■ Excerpt:

====================

Carnegie Mellon University
Browse
file.pdf (67.78 MB)

The Hill Rebuilds Itself

Download (67.78 MB)
journal contribution
posted on 1999-06-16, 00:00 authored by Urban Laboratory

Among many citizen groups, each working on its own facet of the problem of forging a new path for the community, is the Coalition for a Healthy Urban Habitat. At the core of this group’s work is an effort to emeliorate the sense of loss and displacement which citizens experience in a time of uncertainty and change. If tradition is the living bridge between history and the future, then the vitality of “collective memories” is its most vital component.

The Coalition’s Terry Baltimore contacted the Urban Lab at Carnegie Mellon University in the Spring 1998, and requested an interdisciplinary urban design program to run parallel with the program being carried out by Drs. Robert and Mindi Fullilove of Columbia University’s School of Public Health, and Dr. Anthony Robins of the University of Pittsburgh. Graduate students from the H. John Heinz III School of Public Policy and Management and final year undergraduate students from the School of Architecture formed seven teams, starting work at the end of August 1998.

====================

■ Your instructions: Copy out the full page about The Hill Rebuilds Itself word for word, from its first line to its last.

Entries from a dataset
====================

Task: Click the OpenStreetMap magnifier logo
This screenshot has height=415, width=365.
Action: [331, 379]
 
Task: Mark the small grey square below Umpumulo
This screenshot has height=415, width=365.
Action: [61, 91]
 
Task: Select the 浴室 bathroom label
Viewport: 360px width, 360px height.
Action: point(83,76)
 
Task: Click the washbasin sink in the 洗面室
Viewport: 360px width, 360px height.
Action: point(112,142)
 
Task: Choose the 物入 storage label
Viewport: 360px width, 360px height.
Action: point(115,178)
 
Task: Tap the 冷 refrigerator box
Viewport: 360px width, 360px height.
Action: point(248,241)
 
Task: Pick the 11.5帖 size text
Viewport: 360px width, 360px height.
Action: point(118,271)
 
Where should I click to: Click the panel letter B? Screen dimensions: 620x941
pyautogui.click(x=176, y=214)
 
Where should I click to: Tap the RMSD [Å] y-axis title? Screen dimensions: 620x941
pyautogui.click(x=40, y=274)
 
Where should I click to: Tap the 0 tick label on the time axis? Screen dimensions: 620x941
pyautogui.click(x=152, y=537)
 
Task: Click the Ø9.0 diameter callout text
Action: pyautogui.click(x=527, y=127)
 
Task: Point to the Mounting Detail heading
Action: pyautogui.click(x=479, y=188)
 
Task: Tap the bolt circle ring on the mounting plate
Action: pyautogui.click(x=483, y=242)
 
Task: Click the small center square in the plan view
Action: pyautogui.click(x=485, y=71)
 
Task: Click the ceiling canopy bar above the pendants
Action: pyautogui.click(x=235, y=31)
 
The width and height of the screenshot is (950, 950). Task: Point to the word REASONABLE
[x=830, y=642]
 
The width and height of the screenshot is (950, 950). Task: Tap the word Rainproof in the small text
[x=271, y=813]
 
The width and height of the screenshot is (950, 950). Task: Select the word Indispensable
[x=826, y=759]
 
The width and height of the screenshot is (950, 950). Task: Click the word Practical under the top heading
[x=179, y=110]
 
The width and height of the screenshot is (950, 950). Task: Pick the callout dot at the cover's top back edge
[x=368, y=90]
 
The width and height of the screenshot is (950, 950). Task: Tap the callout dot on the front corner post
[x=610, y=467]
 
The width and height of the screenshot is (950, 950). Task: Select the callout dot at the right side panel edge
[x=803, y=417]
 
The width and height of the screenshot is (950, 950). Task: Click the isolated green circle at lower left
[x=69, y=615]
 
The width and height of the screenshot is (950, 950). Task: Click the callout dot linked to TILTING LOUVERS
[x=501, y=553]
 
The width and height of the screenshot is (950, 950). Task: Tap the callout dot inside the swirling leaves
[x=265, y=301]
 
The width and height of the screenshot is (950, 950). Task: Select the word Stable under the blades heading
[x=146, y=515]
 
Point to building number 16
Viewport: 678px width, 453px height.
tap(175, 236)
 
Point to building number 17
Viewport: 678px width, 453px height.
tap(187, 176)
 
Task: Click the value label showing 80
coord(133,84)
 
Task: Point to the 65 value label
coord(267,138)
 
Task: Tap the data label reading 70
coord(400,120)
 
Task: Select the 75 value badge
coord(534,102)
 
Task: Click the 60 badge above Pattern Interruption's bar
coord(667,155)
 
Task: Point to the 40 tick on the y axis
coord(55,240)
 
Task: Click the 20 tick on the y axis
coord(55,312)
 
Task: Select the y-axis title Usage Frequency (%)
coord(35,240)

====================

■ Correct answer:
Carnegie Mellon University
Browse
file.pdf (67.78 MB)

The Hill Rebuilds Itself

Download (67.78 MB)
journal contribution
posted on 1999-06-16, 00:00 authored by Urban Laboratory

Among many citizen groups, each working on its own facet of the problem of forging a new path for the community, is the Coalition for a Healthy Urban Habitat. At the core of this group’s work is an effort to emeliorate the sense of loss and displacement which citizens experience in a time of uncertainty and change. If tradition is the living bridge between history and the future, then the vitality of “collective memories” is its most vital component.

The Coalition’s Terry Baltimore contacted the Urban Lab at Carnegie Mellon University in the Spring 1998, and requested an interdisciplinary urban design program to run parallel with the program being carried out by Drs. Robert and Mindi Fullilove of Columbia University’s School of Public Health, and Dr. Anthony Robins of the University of Pittsburgh. Graduate students from the H. John Heinz III School of Public Policy and Management and final year undergraduate students from the School of Architecture formed seven teams, starting work at the end of August 1998.